--- START ---

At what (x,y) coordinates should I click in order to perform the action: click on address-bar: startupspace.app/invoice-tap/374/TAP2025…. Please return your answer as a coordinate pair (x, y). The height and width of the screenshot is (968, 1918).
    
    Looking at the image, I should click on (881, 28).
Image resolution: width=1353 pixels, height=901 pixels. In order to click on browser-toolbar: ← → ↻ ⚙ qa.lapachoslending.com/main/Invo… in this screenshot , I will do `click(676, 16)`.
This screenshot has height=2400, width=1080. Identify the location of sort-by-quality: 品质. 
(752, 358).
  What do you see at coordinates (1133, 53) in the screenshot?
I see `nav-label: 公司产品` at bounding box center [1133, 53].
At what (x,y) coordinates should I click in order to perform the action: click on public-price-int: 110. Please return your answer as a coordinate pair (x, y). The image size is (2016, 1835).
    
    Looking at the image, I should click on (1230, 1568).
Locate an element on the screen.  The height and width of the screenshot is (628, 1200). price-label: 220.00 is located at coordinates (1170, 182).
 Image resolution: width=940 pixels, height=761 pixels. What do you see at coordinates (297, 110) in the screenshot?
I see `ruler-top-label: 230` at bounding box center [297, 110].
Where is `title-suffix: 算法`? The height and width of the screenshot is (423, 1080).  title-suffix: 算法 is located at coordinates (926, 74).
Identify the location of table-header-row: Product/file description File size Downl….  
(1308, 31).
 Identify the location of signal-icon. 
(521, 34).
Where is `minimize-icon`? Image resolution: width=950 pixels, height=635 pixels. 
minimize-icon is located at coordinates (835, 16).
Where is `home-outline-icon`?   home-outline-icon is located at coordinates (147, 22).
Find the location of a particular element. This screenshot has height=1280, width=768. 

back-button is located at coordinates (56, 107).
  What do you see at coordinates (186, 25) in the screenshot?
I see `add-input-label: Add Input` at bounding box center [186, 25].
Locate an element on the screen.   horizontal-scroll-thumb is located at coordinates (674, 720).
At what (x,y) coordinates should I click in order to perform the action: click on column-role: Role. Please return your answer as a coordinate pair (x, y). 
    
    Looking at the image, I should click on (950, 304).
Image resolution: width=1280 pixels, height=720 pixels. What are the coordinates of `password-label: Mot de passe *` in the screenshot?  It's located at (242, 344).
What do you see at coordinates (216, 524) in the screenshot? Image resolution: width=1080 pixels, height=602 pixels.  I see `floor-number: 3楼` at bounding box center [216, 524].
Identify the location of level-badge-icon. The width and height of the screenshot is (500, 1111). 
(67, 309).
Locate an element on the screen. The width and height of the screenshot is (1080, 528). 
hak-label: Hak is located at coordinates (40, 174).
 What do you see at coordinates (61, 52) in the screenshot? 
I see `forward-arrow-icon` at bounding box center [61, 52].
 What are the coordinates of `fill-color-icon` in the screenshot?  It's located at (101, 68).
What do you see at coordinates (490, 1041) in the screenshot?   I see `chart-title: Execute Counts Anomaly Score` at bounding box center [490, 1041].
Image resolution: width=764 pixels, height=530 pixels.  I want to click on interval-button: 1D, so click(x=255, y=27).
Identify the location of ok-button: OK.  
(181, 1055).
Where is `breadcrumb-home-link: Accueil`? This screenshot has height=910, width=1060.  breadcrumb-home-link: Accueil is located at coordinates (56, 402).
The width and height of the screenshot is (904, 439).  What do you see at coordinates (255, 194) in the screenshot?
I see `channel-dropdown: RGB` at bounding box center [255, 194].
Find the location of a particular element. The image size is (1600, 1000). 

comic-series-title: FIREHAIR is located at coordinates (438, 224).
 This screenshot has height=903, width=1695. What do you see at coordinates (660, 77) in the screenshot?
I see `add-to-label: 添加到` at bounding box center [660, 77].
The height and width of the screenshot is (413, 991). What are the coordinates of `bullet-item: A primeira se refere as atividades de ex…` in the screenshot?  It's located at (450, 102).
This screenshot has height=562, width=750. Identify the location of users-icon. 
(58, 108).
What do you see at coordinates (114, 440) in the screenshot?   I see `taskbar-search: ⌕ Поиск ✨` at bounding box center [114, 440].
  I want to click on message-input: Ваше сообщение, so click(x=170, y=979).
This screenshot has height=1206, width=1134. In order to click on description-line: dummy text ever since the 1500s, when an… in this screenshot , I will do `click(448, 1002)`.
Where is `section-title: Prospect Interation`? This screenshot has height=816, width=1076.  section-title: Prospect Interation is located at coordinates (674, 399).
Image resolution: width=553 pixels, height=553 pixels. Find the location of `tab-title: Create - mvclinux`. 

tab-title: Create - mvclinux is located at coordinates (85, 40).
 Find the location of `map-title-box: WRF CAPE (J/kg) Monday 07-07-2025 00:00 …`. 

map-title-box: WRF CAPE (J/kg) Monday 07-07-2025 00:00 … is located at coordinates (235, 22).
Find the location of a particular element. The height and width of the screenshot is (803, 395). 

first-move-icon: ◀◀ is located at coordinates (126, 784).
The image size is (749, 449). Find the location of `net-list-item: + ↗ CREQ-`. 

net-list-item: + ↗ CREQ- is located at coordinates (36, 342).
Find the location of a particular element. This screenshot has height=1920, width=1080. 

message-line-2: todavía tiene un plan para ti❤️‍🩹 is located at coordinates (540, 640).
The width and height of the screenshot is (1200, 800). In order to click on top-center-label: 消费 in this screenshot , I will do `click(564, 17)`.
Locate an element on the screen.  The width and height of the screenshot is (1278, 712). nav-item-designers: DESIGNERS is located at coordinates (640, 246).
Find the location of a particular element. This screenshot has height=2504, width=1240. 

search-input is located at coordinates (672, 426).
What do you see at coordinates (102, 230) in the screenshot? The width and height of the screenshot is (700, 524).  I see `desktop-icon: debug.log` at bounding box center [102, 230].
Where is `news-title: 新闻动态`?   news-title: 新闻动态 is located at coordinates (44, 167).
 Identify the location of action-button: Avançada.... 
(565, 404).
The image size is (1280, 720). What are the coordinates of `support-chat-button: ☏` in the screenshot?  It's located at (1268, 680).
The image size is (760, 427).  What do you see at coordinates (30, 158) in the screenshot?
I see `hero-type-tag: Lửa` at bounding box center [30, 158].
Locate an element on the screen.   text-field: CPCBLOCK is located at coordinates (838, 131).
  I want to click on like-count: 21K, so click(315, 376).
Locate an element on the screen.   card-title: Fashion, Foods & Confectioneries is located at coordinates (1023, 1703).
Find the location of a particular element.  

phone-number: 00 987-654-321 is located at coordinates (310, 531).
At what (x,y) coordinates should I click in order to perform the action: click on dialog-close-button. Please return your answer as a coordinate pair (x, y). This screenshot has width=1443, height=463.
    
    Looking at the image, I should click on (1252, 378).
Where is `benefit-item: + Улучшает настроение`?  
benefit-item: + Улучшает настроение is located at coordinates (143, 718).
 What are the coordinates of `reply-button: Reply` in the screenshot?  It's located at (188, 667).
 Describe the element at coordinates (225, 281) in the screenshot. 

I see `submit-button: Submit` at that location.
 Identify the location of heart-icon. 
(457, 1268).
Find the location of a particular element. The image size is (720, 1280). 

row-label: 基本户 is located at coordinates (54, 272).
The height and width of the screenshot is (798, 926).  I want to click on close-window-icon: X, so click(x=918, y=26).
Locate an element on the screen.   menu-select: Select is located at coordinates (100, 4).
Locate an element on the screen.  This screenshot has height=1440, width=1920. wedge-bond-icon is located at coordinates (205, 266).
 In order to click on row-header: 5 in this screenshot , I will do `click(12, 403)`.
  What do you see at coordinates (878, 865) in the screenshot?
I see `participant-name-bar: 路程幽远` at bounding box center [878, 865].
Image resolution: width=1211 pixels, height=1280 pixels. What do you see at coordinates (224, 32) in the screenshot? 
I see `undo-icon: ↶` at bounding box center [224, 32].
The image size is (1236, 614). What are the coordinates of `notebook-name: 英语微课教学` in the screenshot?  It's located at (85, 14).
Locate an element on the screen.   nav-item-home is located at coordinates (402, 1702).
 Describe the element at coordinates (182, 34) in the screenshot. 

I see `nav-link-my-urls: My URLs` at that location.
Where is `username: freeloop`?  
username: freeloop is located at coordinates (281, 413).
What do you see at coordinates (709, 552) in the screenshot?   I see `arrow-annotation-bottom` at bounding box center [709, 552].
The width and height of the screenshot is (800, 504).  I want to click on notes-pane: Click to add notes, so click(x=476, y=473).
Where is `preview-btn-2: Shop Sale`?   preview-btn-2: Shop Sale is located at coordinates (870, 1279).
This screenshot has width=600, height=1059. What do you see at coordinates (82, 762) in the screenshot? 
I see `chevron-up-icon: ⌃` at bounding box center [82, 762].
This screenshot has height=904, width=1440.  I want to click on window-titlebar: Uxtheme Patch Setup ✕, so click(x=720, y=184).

--- END ---

Can you reproduce, character for character, the stretch of the listing above from the line containing "on column-role: Role." through the line containing "at (101, 68)."?

_RESPONSE TO THIS EXERCISE_.
At what (x,y) coordinates should I click in order to perform the action: click on column-role: Role. Please return your answer as a coordinate pair (x, y). 
    
    Looking at the image, I should click on (950, 304).
Image resolution: width=1280 pixels, height=720 pixels. What are the coordinates of `password-label: Mot de passe *` in the screenshot?  It's located at (242, 344).
What do you see at coordinates (216, 524) in the screenshot? Image resolution: width=1080 pixels, height=602 pixels.  I see `floor-number: 3楼` at bounding box center [216, 524].
Identify the location of level-badge-icon. The width and height of the screenshot is (500, 1111). 
(67, 309).
Locate an element on the screen. The width and height of the screenshot is (1080, 528). 
hak-label: Hak is located at coordinates (40, 174).
 What do you see at coordinates (61, 52) in the screenshot? 
I see `forward-arrow-icon` at bounding box center [61, 52].
 What are the coordinates of `fill-color-icon` in the screenshot?  It's located at (101, 68).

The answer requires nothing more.